# New Motor Tax - June 08



## TBoz (20 Feb 2008)

Hey there,
I am looking into buying a new car as i currently have a 2 Litre Diesel and the tax is so expensive that i am going to change to a 1.4 Petrol.  I was recently told that the new tax laws coming into effect in June will mean that tax on petrol cars is going to be really high.  Is this the case? 
Many Thanks


----------



## mathepac (20 Feb 2008)

Does this help - http://www.askaboutmoney.com/showthread.php?t=75591


----------



## TBoz (20 Feb 2008)

I think i'm just confused because I am thinking of buying in the UK and importing the new car. so between VRT and all the new motor tax talk i dont know what the story is! Somebody mentioned that the new motor tax only applies to new cars and imported cars (is that only ones older than 2001?) or does it apply to all imported cars?
I'm basically just wondering will my tax on the 2004 1.4 petrol be 320euro per year (current price) or will it be approx 450euro per year (new june price)? 
Thanks for your help


----------



## ang1170 (20 Feb 2008)

It's fairly straightforward:

- all cars registered in Ireland for the first time before July 08 will be taxed according to the existing system (based on engine size)
- all cars registered in Ireland for the first time after July 08 will will be taxed according to a new system (based on emissions)

Your current car will continue to be taxed based on the existing system.

If you import a car and register it before July it'll be based on the old system.

If you import a car and register it after July it'll be based on the new system.

In very broad terms if you want to import a petrol car, do it before July; if you want a diesel, do it after. However, this is a rule of thumb: you need to check the individual cars how they will differ.


----------



## banshee (21 Apr 2008)

hmmmm, dont think your quiet right there ang......as far as i can see, an imported car will be taxed under the current system if...it was first registered in that country before jan 2008., if registered in that country after july 2008 then new tax system applies(based on c02 emmissions). Between jan 08 and july 08  tax is based on which ever is lowest. Not a lot of people realise this whish could cost them dear later on.
exttract from simi site;
*
Q:
I am thinking of buying an imported used
car after July, how will the new Road Tax
system affect me?
A:​*​​​Imported cars first registered in previous country before
the 1st January 2008 will be Road Taxed at current rates
except those with emissions more over 225g/km which will
be taxed on a CO2 basis (currently €2,000). Used vehicles
first registered in previous country after 1st July 2008 will be
based on the CO2 Road Tax rates while those registered in other
member states between the 1st January and 1st July 2008 will​
be taxed on whichever rate is lower. (See Tables 1 and 2)


----------



## CreditCrunch (21 Apr 2008)

All of the new tax rates for NEW cars will be found at www.drivemagazine.ie

You could also try www.vrt.ie but you wont find car prices there.

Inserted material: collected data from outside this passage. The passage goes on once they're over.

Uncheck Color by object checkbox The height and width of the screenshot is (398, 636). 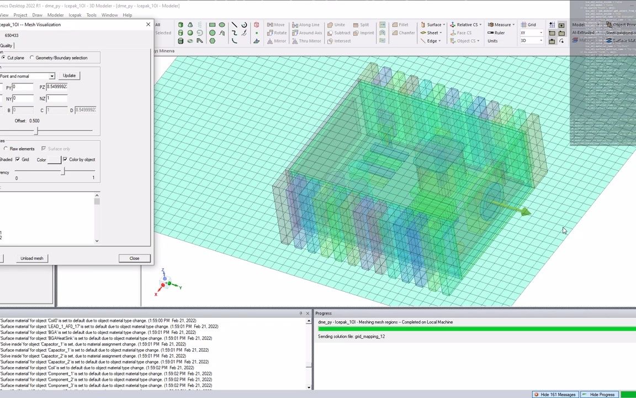[x=65, y=160]
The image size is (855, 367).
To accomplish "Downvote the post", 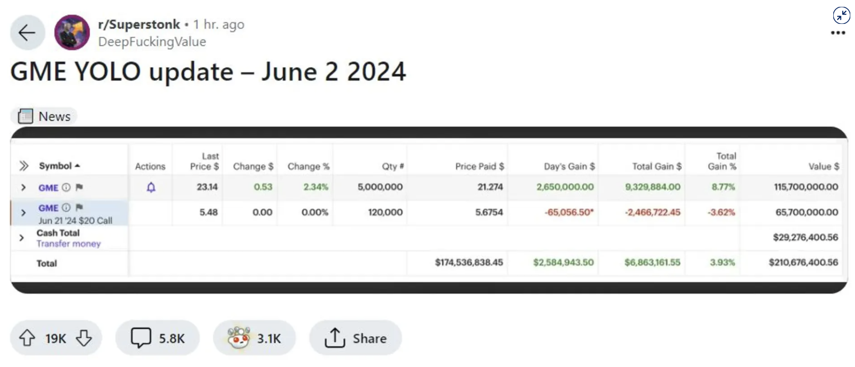I will point(84,338).
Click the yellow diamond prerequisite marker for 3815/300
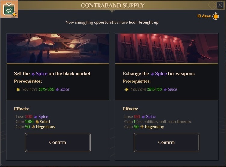 pos(18,89)
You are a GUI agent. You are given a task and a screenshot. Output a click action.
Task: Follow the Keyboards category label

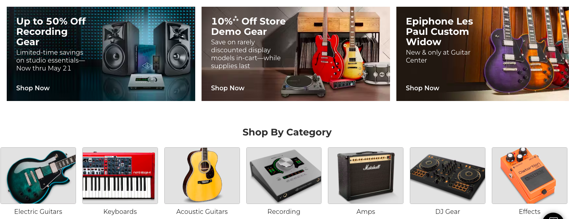[x=120, y=211]
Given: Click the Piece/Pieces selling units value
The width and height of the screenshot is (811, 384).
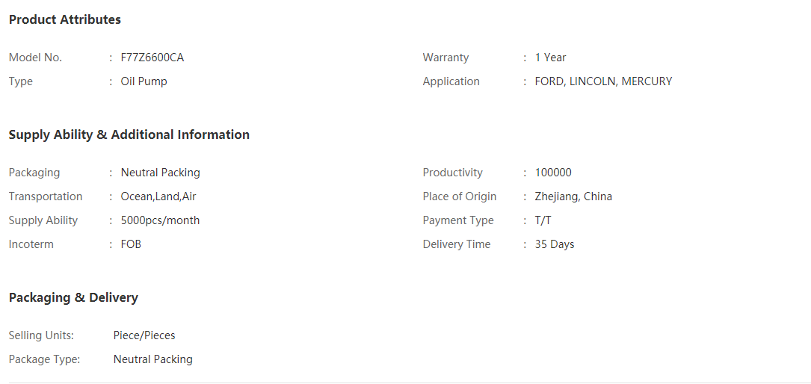Looking at the screenshot, I should tap(144, 335).
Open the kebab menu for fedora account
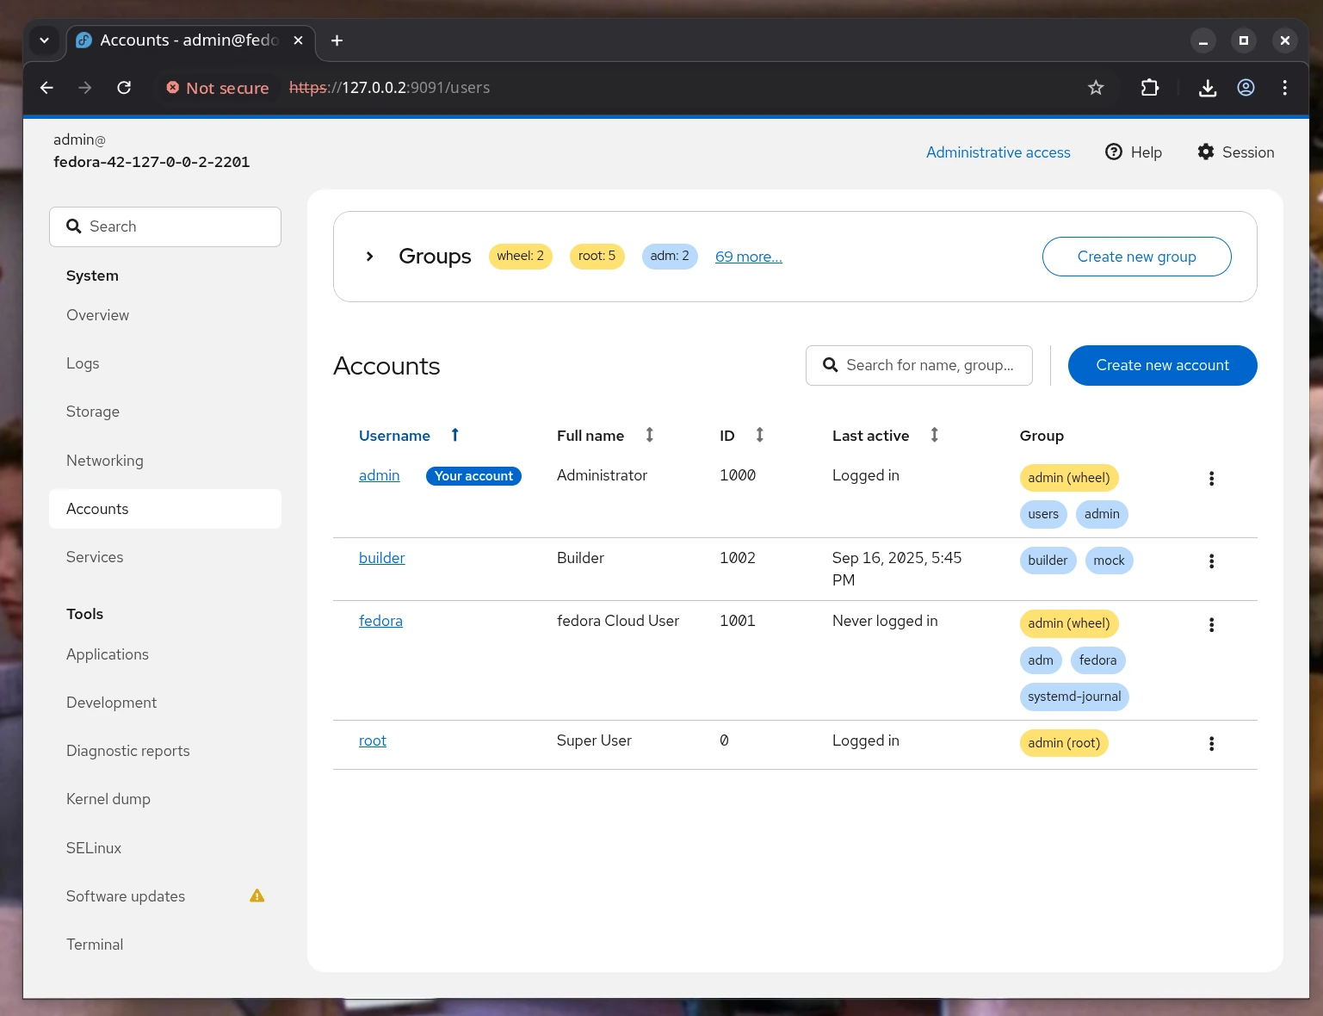 click(x=1211, y=624)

It seems that BMW have lead the way by releasing their new car prices ( post July) two weeks ago on the Drive site.

I'll be honest I dont know if you will find the same information on used car websites , maybe you will?


----------



## oldtimer (21 Apr 2008)

Isn't there good information here www.simi.ie.


----------



## ddhayes (8 May 2008)

From what source did you find the article in your A below ?
I'm specifically interested in the part about......"except those with emissions more over 225g/km which will be taxed on a CO2 basis (currently €2,000)."





banshee said:


> hmmmm, dont think your quiet right there ang......as far as i can see, an imported car will be taxed under the current system if...it was first registered in that country before jan 2008., if registered in that country after july 2008 then new tax system applies(based on c02 emmissions). Between jan 08 and july 08 tax is based on which ever is lowest. Not a lot of people realise this whish could cost them dear later on.
> exttract from simi site;
> 
> *Q:*
> ...


----------



## PatC (8 May 2008)

I think this E2000 tax for imported 2nd hand high emmision cars was first posted on the simi.ie website. Query them about this and they will tell you it was posted incorrectly. They must have got it from some 'Gormless' source. It was fairly detailed in wording. The greens make the rules first and then retract when they are informed of the consequences of their actions. It probably is due to their inexperience. Remember all this new system is not properly in stature yet and i think that with the green party making the decisions anything is possible yet. Who made them 'keepers of the flame' of all things green?


----------



## ccraig (8 May 2008)

Cars imported or sold after Jan 08 but before july will have the option to go for either co2 or diesel, whichever is lowest. 

After July 08, new vrt rules apply but only to new cars
www.currency.ie/uk_car_imports.html


----------